Reproduce precisely the lines of the material below from the line containing "Task: Open input tools via the keyboard icon" up to and including its last line. Pictures must not be copied.

• • • •

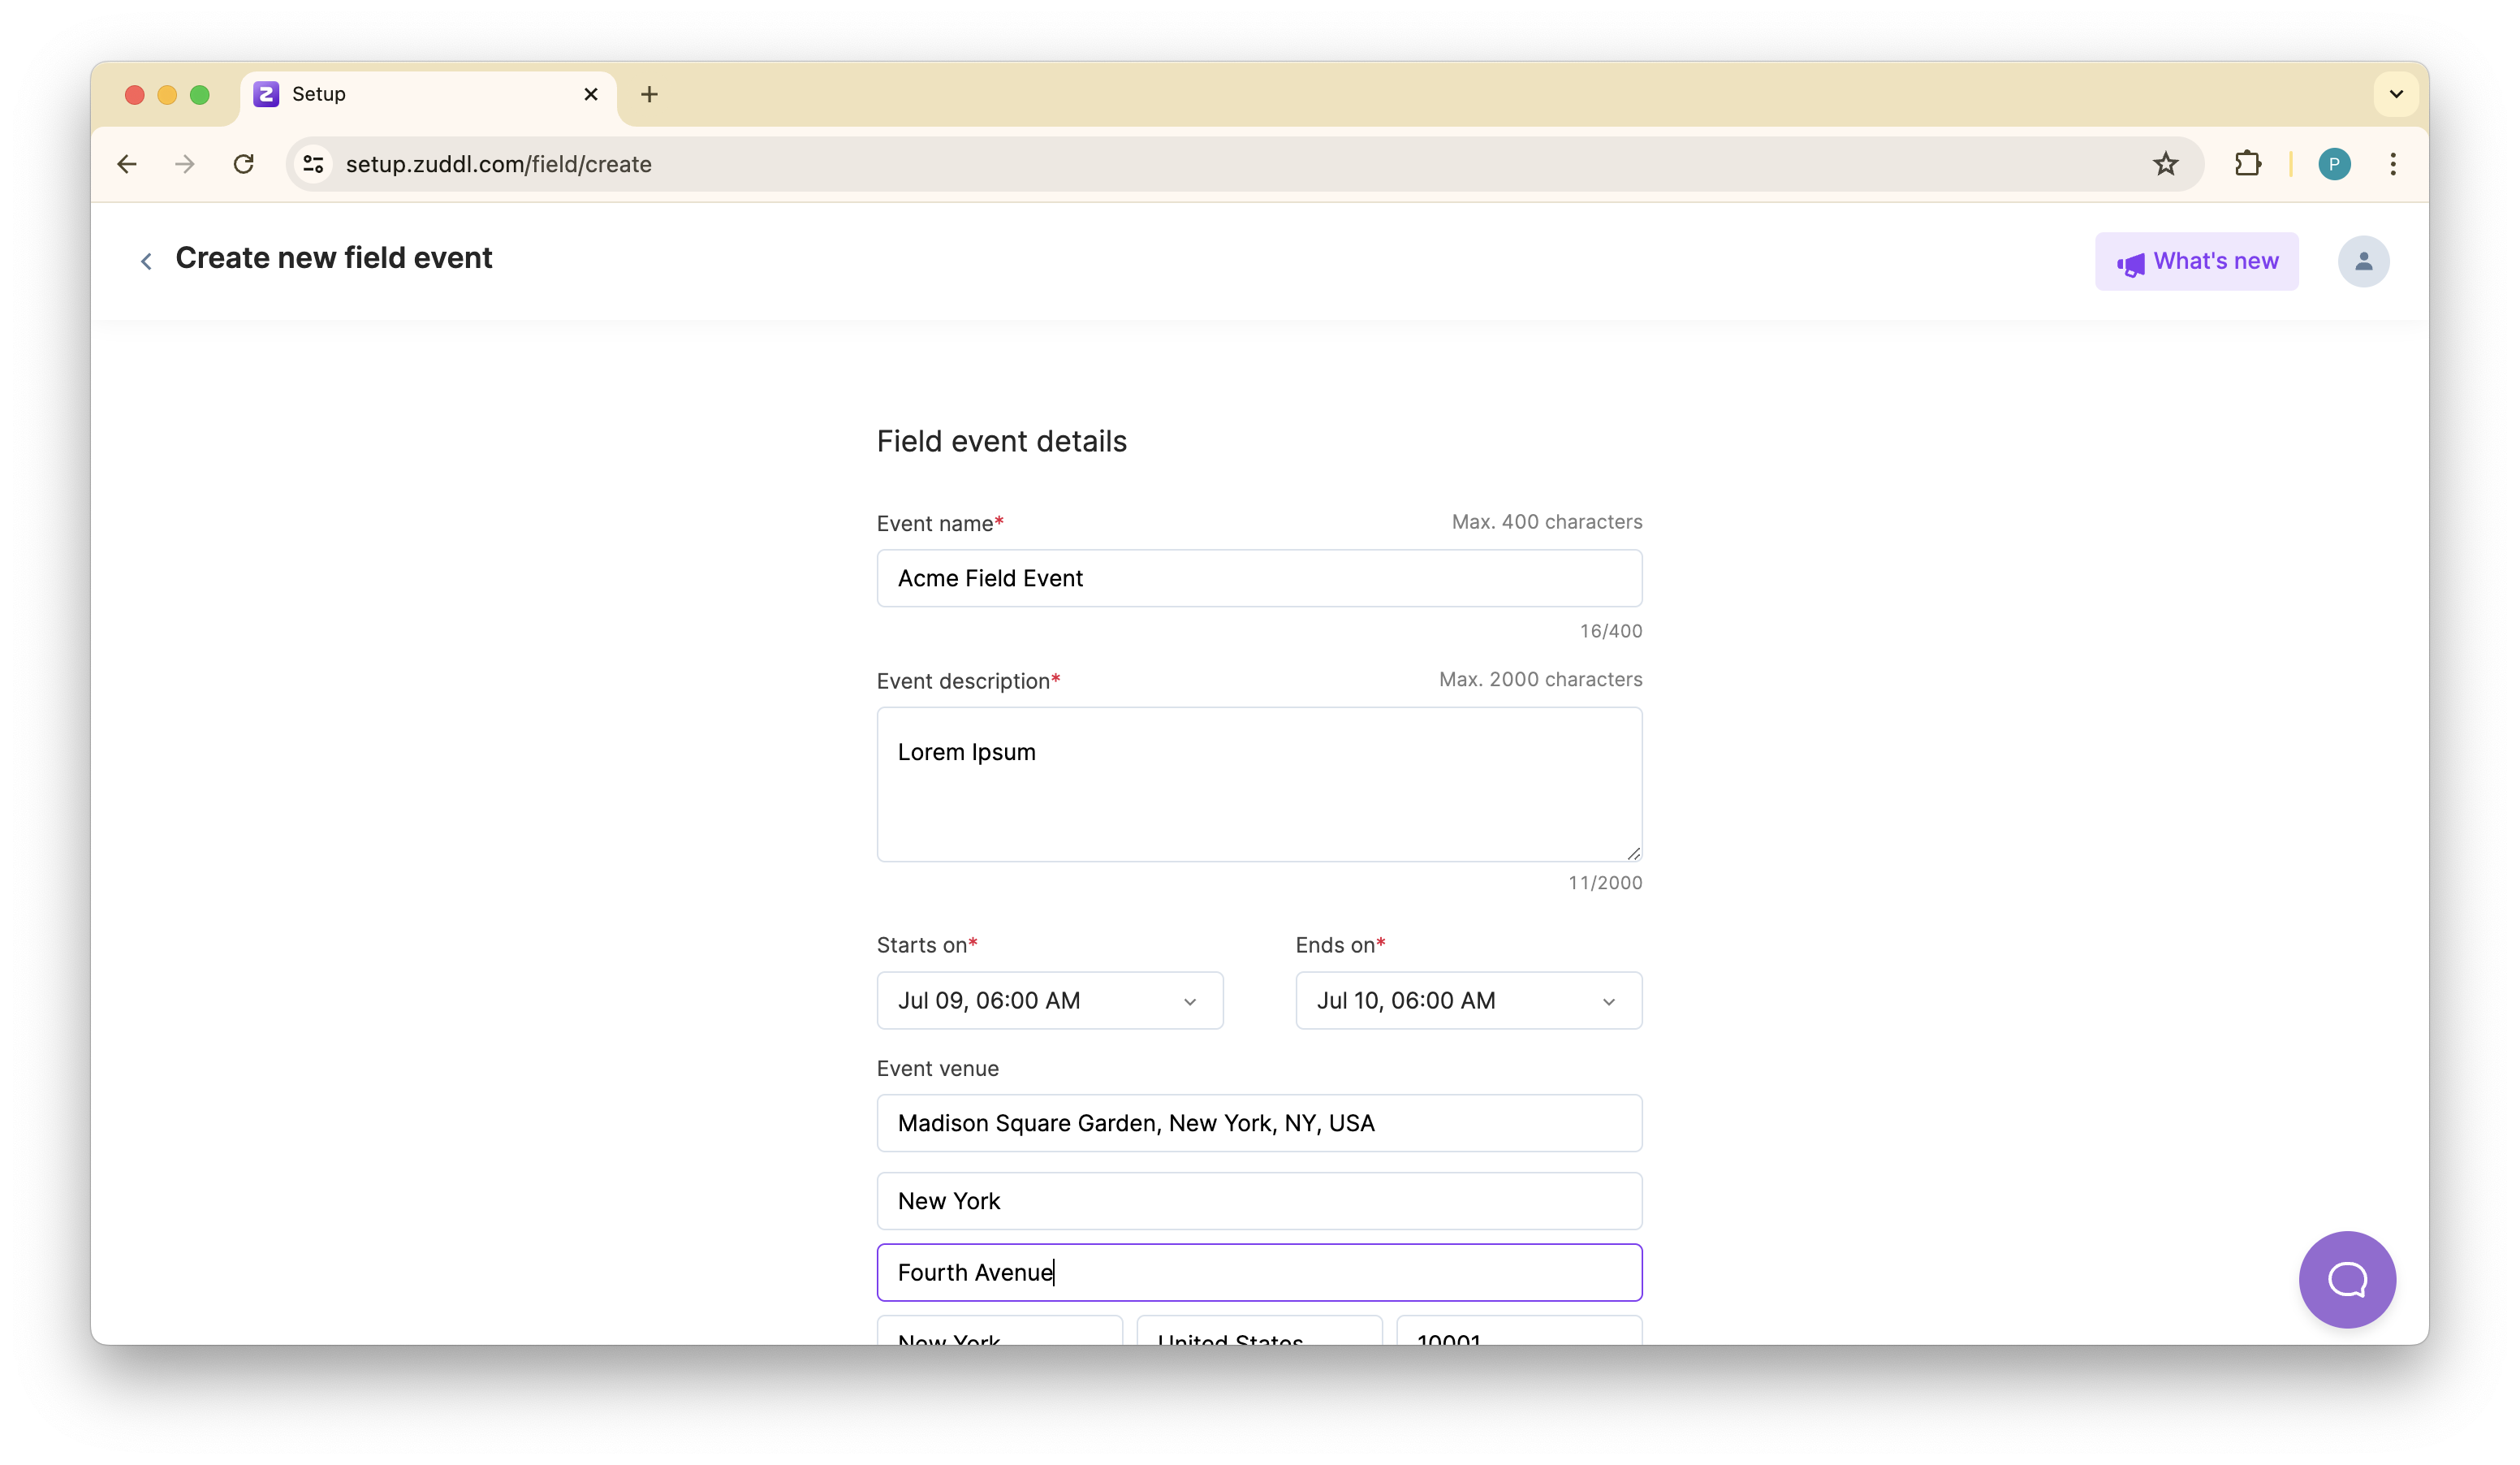Select the Madison Square Garden venue field
The height and width of the screenshot is (1465, 2520).
(x=1258, y=1123)
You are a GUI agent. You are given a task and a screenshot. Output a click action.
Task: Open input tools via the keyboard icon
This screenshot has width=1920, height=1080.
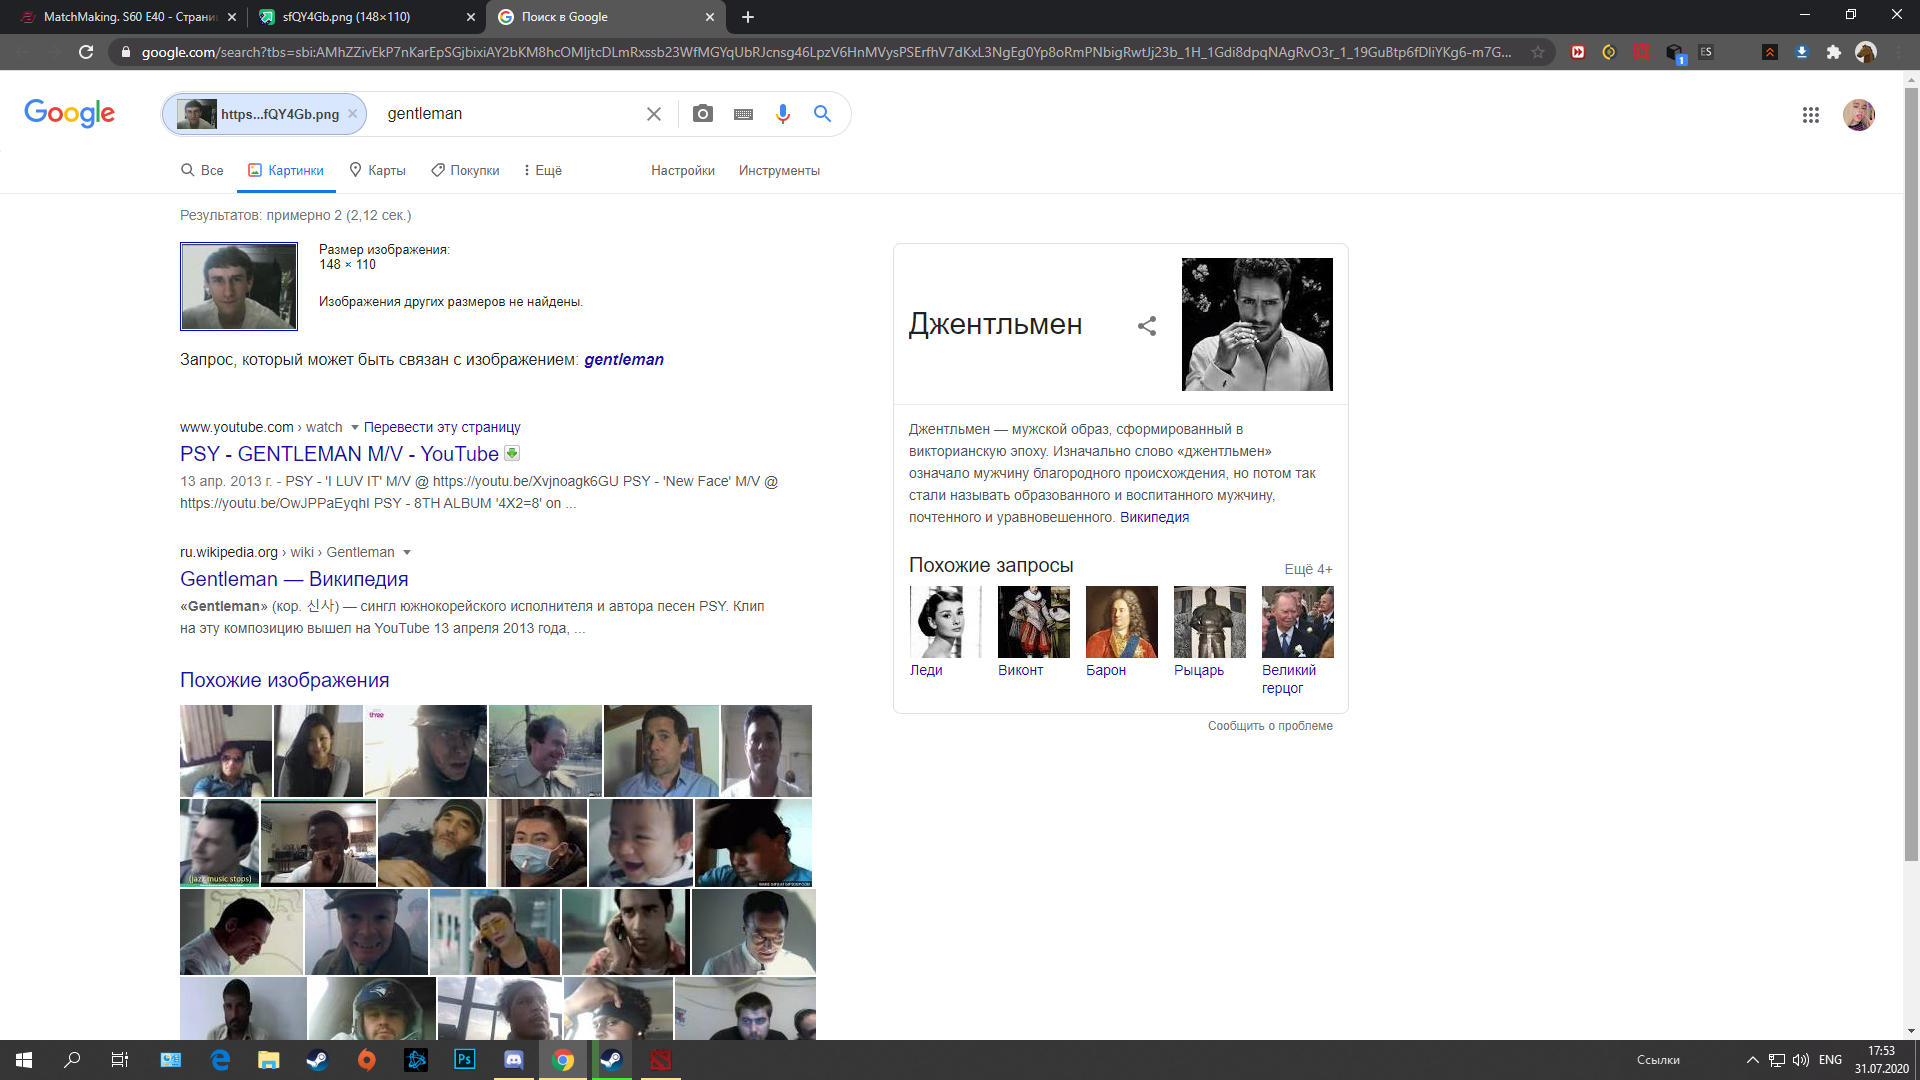click(742, 114)
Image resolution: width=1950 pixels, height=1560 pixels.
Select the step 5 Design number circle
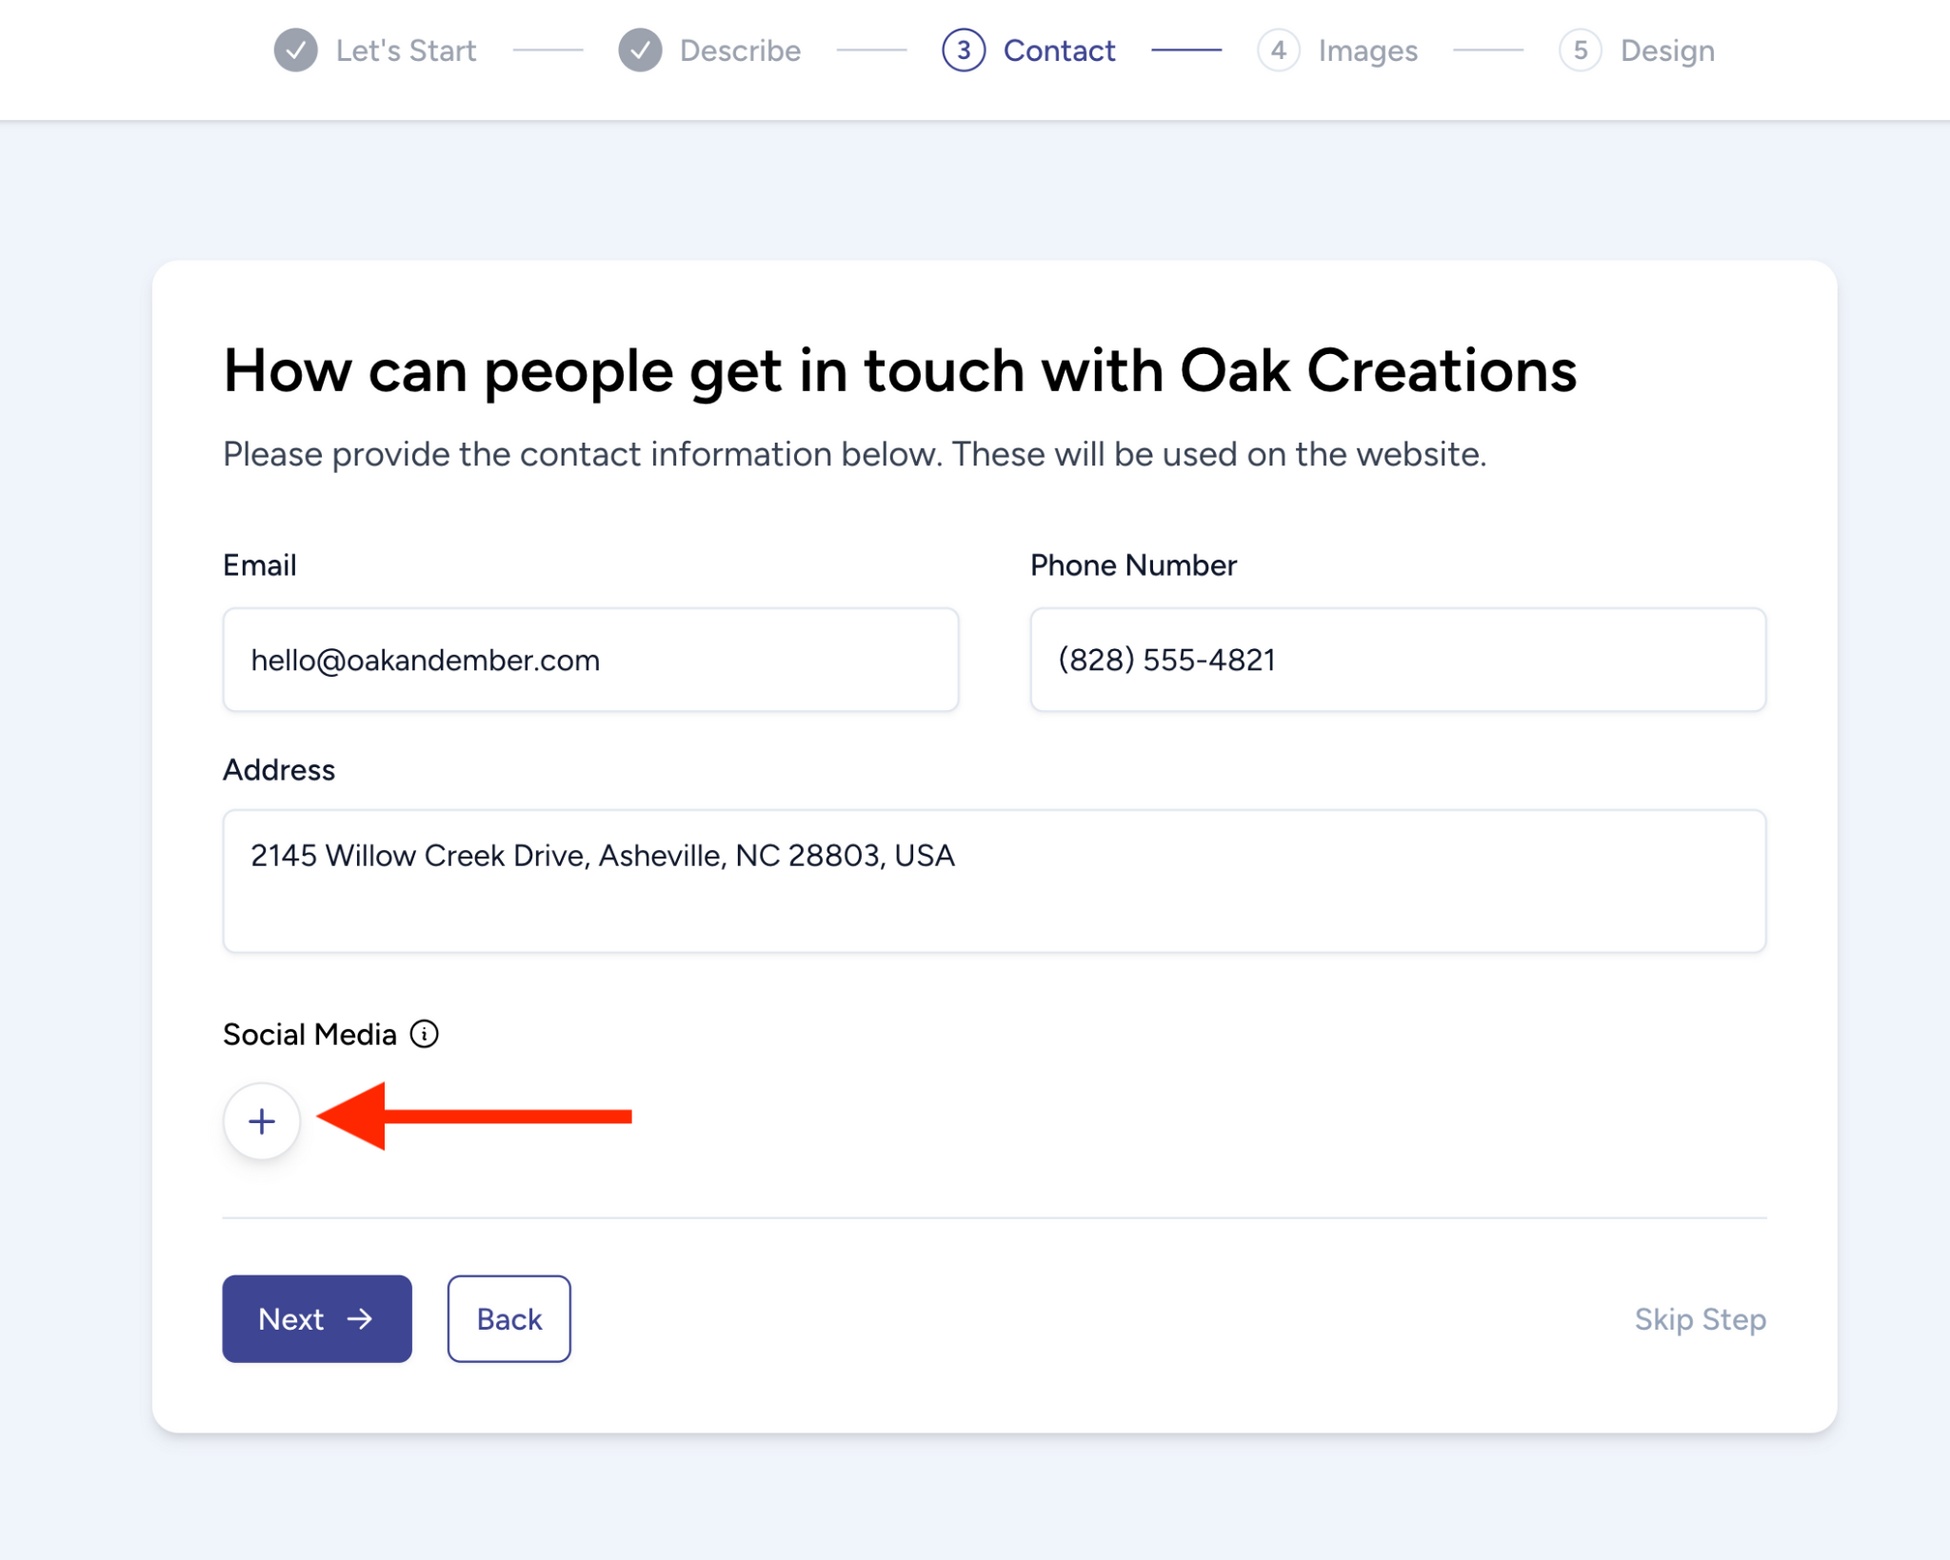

• • • •

▸ RESULT FOR THIS TASK
Task: Open input tools via the keyboard icon
This screenshot has width=1920, height=1080.
click(742, 114)
Image resolution: width=1950 pixels, height=1560 pixels.
Select the step 5 Design number circle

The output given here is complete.